Let’s suppose i have a loss L and a network W:

L = loss1 + loss2 + lossN

W are the weights with grad = True

I want to do :

(dloss1)/dW

save gradient norm

(dloss2)/dW

save gradient norm

(dL)/dW

update parameters

An example of implementation can be found at:

the interesting lines are:

```
# compute and retain gradients
total_weighted_loss.backward(retain_graph=True)
# GRADNORM - learn the weights for each tasks gradients
# zero the w_i(t) gradients since we want to update the weights using gradnorm loss
self.weights.grad = 0.0 * self.weights.grad
W = list(self.model.mtn.shared_block.parameters())
norms = []
for w_i, L_i in zip(self.weights, task_losses):
# gradient of L_i(t) w.r.t. W
gLgW = torch.autograd.grad(L_i, W, retain_graph=True)
# G^{(i)}_W(t)
norms.append(torch.norm(w_i * gLgW[0]))
norms = torch.stack(norms)
```

BUT I want to avoid retain_graph = True as this leads to out of memory for my network.

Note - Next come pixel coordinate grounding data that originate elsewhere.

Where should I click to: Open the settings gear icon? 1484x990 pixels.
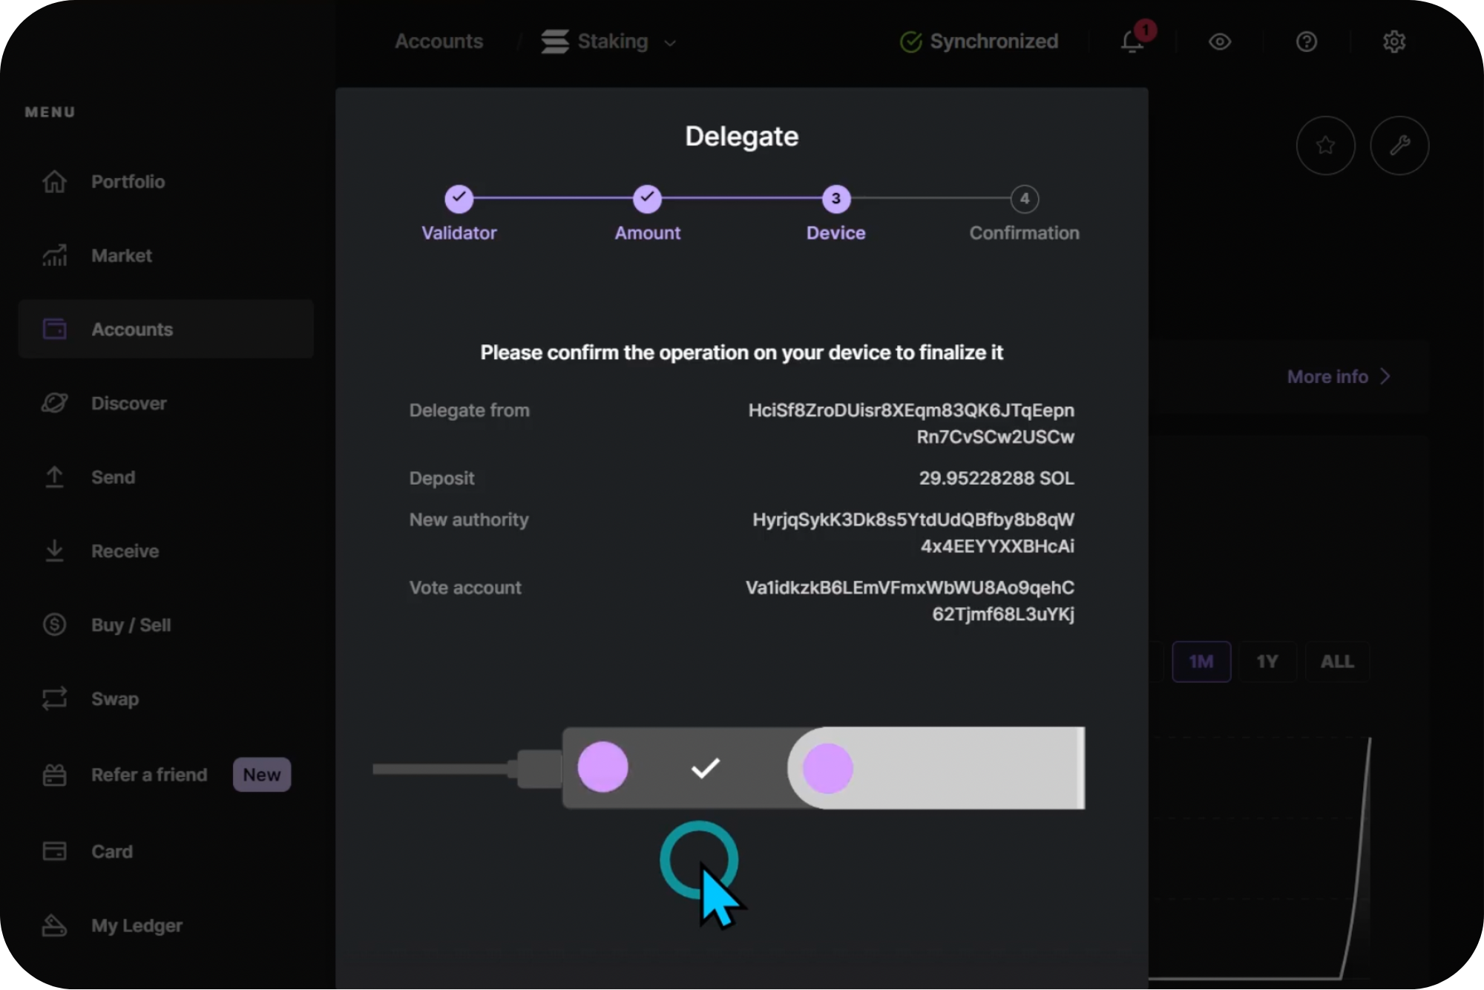pyautogui.click(x=1393, y=42)
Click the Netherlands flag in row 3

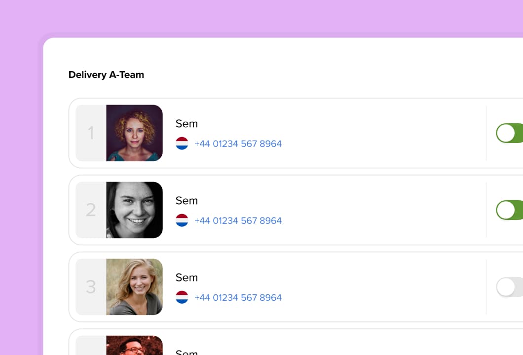pos(182,297)
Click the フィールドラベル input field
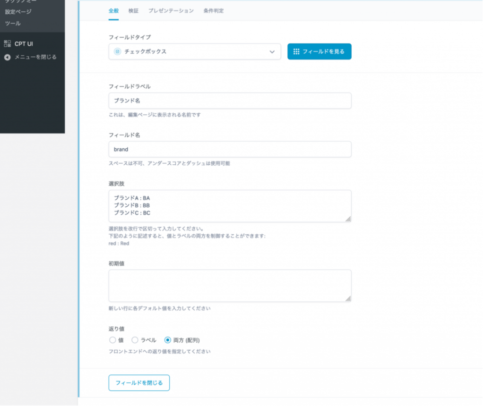This screenshot has height=406, width=484. tap(230, 101)
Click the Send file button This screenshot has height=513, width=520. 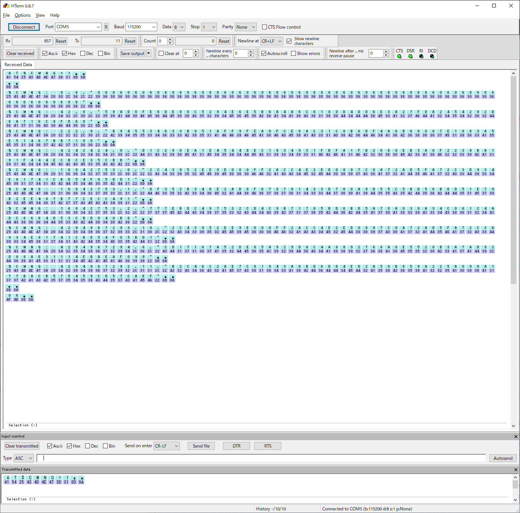[201, 446]
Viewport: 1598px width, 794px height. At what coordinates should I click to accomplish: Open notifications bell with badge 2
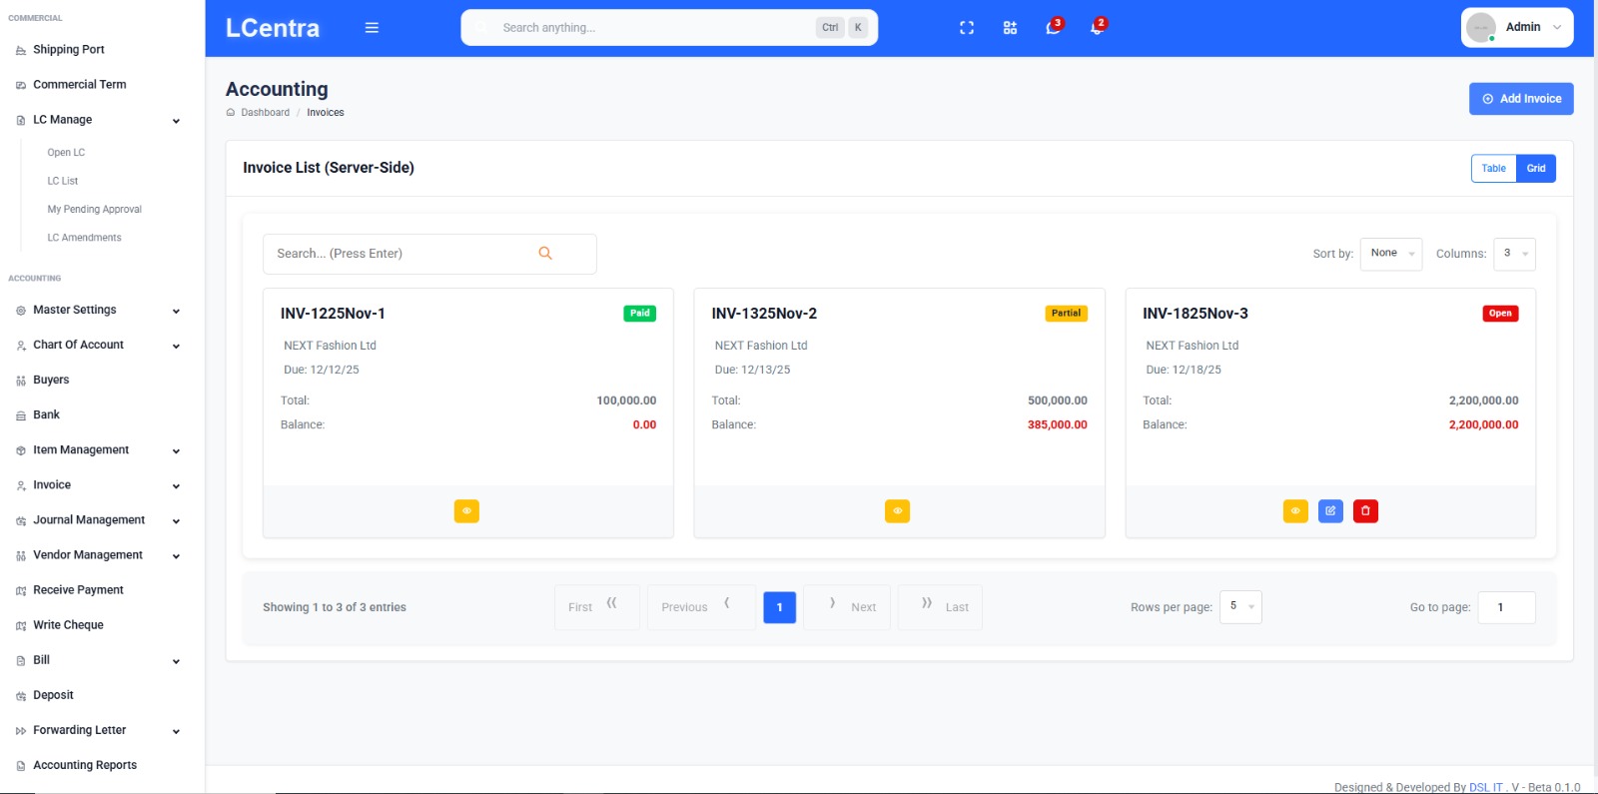[1096, 28]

A similar and very good question has been asked already, but has no answer:

Is there a way to efficiently perform derivatives w.r.t. other losses without retain_graph?

- e.g., calling backward() on copies of W (W1,W2) w.r.t L1, then L2…
- e.g., multidimensional loss L = [l1,l2,lTOT] and then L.backward(Tensor) with Tensor somehow pointing to the right loss [1,0,0], [0,1,0],[0,0,1]

Additionaly, would it be possible to clarify how to inpsect and visualize which are the tensor responsible for memory leaks?

@albanD @colensbury could you help? your opinions are very valuable

Many thanks for your help,

Stefano